Je vais maintenant parler des statistiques à l'égard des résultats. Il ne sert pas à grand-chose de compter sur la concurrence pour discipliner le marché du transport aérien si l'on ne recueille pas et ne publie pas des renseignements permettant de récompenser le rendement supérieur d'un transporteur avec une part plus importante du marché. Aux États-Unis, le département des Transports et la Federal Aviation Authority publient des renseignements détaillés au sujet des arrivées à temps, des bagages perdus, des départs retardés et des vols annulés. Le département des Transports impose des sanctions financières aux transporteurs dont les pratiques laissent à désirer sous la forme d'amendes et d'autres pénalités.

Les consommateurs canadiens ont besoin de ces renseignements pour faire les meilleurs choix possible sur le marché. La réglementation doit faire respecter des normes de qualité pour que le service réponde aux attentes raisonnables des voyageurs.

Je vais maintenant passer au commissaire aux plaintes.
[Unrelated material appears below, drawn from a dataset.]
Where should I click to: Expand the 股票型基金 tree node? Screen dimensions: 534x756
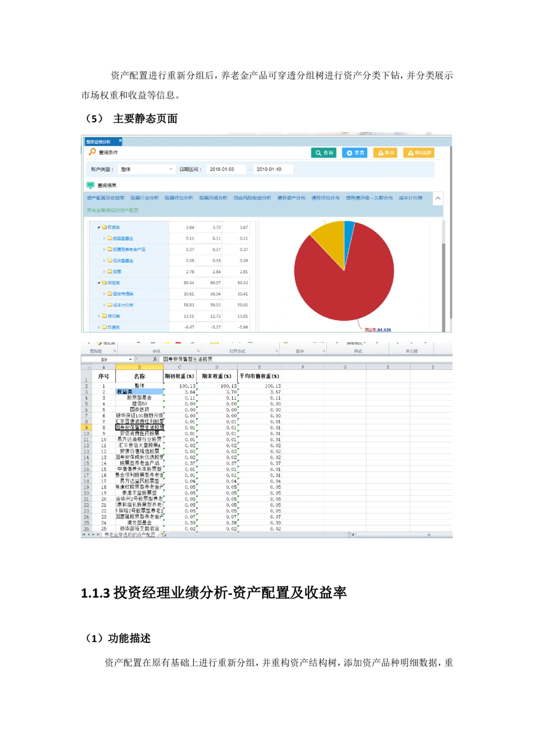coord(104,239)
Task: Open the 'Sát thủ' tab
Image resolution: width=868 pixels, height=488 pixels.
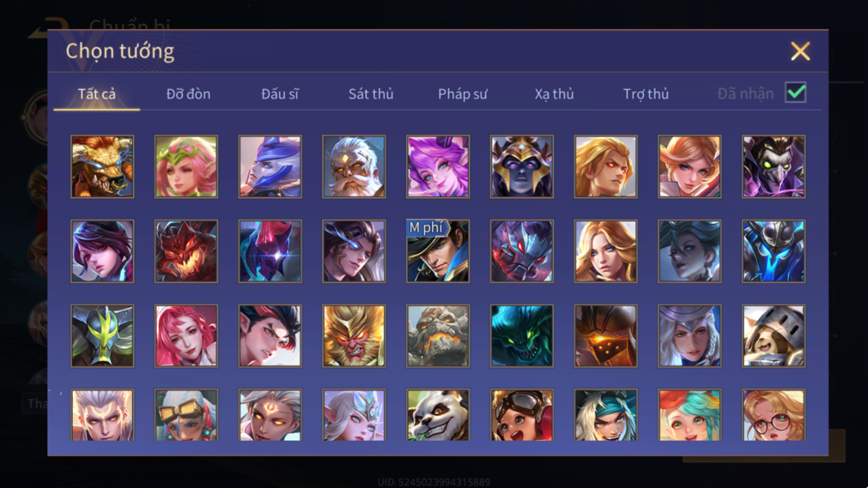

L'inclusion du processus de résolution des plaintes à l'Office des transports du Canada n'a pas été une réussite. Malgré les promesses que les autorités de Transports Canada ont faites lorsque le Bureau du commissaire aux plaintes relatives au transport aérien a été fermé en 2007, il y a eu beaucoup de publicité concernant cette fonction de l'office, mais surtout pour dissuader le public d'y recourir. Le guichet concernant les pratiques à l'égard de la clientèle qui avait été ouvert lorsque le commissaire aux plaintes relatives au transport aérien, Bruce Hood, et celle qui l'a précédé étaient en fonction, a été fermé.

Les voyageurs et le secteur du transport aérien ont besoin d'un commissaire aux plaintes ayant le pouvoir de résoudre les différends avec la clientèle et d'imposer des solutions lorsqu'une entente est impossible. Comme pour les télécommunications où règne une concurrence plus forte, il faut un ombudsman indépendant pour arbitrer et résoudre les différends avec les clients. Également, une commission peut attirer l'attention sur les problèmes génériques liés au service et suggérer des solutions.

Les procédures officielles de l'OTC ne s'alignent pas sur les besoins des voyageurs et visent à établir des règles officielles à partir de la réglementation existante d'une façon quasi judiciaire. La plupart des difficultés des voyageurs n'exigent pas ou n'atteignent pas ce niveau d'arbitrage.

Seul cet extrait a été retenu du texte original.